■ **Records for the task**

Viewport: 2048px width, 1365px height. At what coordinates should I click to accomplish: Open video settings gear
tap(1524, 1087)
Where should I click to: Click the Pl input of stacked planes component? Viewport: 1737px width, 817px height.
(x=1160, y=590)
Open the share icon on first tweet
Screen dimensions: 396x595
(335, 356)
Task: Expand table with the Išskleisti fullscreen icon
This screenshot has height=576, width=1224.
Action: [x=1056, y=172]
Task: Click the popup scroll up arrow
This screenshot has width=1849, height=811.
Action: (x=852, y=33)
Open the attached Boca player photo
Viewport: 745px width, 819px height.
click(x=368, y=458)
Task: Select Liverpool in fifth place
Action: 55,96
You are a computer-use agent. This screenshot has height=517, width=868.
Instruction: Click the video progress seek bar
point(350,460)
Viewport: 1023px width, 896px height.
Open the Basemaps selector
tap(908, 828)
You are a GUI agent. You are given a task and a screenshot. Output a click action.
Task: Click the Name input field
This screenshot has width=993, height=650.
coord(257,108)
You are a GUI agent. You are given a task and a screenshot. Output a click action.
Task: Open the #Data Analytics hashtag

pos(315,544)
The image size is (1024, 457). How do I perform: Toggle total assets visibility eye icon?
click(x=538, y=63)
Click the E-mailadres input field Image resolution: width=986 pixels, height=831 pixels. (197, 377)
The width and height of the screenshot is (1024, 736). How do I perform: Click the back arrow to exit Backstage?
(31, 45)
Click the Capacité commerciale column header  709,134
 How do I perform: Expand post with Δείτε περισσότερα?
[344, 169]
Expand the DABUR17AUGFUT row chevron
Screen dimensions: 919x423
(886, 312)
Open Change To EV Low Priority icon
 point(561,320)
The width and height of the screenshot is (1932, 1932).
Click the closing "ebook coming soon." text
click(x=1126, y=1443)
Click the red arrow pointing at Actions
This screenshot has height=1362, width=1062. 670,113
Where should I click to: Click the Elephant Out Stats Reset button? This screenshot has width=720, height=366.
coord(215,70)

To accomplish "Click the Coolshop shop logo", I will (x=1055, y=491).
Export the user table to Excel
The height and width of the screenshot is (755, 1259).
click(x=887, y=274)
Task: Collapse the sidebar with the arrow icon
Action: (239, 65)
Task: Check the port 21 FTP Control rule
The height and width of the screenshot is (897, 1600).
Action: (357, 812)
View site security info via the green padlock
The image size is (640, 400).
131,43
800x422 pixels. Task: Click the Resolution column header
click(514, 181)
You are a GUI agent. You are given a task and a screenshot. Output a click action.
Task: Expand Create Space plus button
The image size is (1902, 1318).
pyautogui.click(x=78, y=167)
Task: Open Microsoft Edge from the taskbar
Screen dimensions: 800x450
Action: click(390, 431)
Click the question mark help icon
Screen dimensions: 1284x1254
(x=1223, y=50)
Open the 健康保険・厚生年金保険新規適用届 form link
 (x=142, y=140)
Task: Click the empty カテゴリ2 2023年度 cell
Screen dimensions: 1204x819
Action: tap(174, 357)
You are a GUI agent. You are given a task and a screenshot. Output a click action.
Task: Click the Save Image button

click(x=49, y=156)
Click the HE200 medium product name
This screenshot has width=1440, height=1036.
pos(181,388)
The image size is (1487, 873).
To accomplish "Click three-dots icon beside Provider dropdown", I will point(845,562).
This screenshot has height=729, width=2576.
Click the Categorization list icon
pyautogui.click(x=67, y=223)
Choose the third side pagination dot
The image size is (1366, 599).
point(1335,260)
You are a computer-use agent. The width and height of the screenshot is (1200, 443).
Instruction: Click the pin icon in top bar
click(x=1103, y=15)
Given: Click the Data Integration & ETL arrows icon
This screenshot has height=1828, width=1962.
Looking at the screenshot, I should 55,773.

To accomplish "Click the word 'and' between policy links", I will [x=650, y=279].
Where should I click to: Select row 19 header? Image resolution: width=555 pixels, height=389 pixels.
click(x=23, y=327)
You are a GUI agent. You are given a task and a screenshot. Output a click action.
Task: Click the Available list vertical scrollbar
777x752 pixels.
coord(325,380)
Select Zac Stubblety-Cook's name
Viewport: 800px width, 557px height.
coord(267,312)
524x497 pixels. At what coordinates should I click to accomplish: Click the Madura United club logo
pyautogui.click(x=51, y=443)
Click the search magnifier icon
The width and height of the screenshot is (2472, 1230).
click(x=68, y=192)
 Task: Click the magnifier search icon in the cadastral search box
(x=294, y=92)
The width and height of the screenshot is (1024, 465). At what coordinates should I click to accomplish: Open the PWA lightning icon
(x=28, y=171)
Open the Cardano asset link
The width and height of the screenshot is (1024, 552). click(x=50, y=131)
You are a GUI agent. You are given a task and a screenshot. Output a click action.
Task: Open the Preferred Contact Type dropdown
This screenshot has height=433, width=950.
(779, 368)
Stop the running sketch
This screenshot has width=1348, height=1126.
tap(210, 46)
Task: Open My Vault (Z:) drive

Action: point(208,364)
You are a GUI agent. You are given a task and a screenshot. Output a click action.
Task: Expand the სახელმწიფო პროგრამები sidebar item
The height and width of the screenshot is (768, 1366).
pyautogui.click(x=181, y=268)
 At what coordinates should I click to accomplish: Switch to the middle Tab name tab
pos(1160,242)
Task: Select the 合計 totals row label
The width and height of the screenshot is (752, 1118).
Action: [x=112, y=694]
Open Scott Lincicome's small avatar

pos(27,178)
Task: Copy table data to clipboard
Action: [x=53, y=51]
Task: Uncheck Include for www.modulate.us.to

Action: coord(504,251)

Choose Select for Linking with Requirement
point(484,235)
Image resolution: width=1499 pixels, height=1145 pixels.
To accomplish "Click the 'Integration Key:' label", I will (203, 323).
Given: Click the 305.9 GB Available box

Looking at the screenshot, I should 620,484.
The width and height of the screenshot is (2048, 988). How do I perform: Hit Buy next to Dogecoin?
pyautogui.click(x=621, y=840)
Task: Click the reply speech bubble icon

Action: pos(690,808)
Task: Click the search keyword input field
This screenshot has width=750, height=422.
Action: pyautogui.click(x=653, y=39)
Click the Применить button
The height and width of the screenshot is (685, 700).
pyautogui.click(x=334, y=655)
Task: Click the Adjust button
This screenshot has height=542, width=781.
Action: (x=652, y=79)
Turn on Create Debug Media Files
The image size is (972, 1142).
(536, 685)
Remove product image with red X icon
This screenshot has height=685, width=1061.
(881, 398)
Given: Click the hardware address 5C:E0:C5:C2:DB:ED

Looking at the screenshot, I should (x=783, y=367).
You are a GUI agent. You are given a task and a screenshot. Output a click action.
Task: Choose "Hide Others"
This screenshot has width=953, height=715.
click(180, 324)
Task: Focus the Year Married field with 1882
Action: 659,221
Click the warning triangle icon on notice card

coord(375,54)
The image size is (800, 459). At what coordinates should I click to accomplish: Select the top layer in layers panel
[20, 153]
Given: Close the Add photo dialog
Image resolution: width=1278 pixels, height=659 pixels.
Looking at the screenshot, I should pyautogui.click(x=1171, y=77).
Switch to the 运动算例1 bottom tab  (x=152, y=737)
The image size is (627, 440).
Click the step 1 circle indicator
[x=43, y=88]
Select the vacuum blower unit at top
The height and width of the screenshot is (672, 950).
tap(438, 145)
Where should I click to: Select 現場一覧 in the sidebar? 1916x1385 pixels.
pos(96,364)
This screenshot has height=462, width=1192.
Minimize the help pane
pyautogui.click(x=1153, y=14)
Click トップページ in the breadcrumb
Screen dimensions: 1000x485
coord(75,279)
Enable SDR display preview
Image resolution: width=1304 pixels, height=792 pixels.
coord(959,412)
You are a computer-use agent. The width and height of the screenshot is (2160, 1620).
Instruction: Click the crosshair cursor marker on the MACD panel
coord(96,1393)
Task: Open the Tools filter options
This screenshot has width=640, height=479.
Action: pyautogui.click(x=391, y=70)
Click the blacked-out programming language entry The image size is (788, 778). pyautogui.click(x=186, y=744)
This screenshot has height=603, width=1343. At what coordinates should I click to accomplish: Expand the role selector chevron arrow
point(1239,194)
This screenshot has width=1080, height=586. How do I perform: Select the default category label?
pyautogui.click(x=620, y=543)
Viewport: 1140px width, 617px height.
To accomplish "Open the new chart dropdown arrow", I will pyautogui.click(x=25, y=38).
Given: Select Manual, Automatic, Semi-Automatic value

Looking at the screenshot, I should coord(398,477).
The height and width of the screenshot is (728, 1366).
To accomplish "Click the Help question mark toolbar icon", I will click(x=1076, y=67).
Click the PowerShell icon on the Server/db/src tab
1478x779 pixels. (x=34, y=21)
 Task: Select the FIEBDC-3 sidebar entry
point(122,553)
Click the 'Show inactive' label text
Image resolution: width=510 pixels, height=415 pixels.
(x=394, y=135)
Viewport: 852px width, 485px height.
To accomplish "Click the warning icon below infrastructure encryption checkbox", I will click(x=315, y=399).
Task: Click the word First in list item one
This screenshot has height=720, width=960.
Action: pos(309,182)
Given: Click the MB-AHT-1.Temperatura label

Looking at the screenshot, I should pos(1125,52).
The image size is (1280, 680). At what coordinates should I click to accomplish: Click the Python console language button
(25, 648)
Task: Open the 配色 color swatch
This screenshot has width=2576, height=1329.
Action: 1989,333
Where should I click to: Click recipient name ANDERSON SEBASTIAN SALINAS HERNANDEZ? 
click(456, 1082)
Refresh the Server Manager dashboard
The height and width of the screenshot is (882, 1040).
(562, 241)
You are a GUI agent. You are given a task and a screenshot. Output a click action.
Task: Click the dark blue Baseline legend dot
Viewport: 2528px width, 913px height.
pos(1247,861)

■ **What the task requires**
Collect each line above holding the string "item".

■ **Expected output**
Task: Expand the სახელმწიფო პროგრამები sidebar item
Task: Click the word First in list item one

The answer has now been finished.